Several studies have suggested an inflammatory role for GrA. Treatment with native human GrA induced the production of inflammatory cytokines from epithelial and fibroblast cells, as well as human monocytes.¹⁰⁰ Recently, both purified native and recombinant forms of human and mouse GrA have been observed to induce the release of pro-inflammatory cytokines such IL-1β, TNF- α, and IL-6 from freshly isolated human adherent PBMCs.⁷⁴ The process did not require perforin, but did require target cell internalization. However, Judy Lieberman's et al.⁶⁹ has contested these findings, questioning the level of endotoxin contamination in the GrA preparations, which could provoke pro-inflammatory responses in monocyte-like cells. Of note, mouse GrK has also recently been shown to have pro-inflammatory potential.¹⁰¹

Other groups have reported GrA degradation of extracellular proteins, such as collagen type IV, fibronectin, and proteoglycans¹⁰² The thrombin receptor is also susceptible to GrA proteolysis, affecting clotting reactions. Physiological evidence of GrA extracellular proteolytic activities originates from the observation that GrA levels are elevated in synovial fluid of rheumatoid arthritis patients.¹⁰³ Additionally, a number of plasma inhibitors of GrA have been reported, further supporting a potential GrA extracellular function. But, a direct causative effect of GrA and immunopathology has not been clearly established.
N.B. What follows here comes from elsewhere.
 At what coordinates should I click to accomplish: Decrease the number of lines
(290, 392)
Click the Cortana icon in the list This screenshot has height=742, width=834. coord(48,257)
Clearly Gr research is still very active a quarter of a century on, and will continue to grow in the years to come. This is just one of the outstanding legacies that Jurg has left to the scientific world.

Box 1: Jürg Tschopp's contributions to our understanding of granzyme-mediated death

Identified and sequenced many of the granzyme cDNAs.

Coined the name ‘granzymes’ after he had isolated and characterized this novel family of serine proteases from the lytic granules of cytotoxic T lymphocytes.

Purified and characterized perforin, the molecule that facilitates the entry of granzymes into target cells.

Demonstrated that granzymes and perforin exist as a complex with proteoglycans in granules.

Knocked out the perforin gene. This lead to the discovery of a perforin/granzyme-independent pathway that acted via Fas/Fas ligand.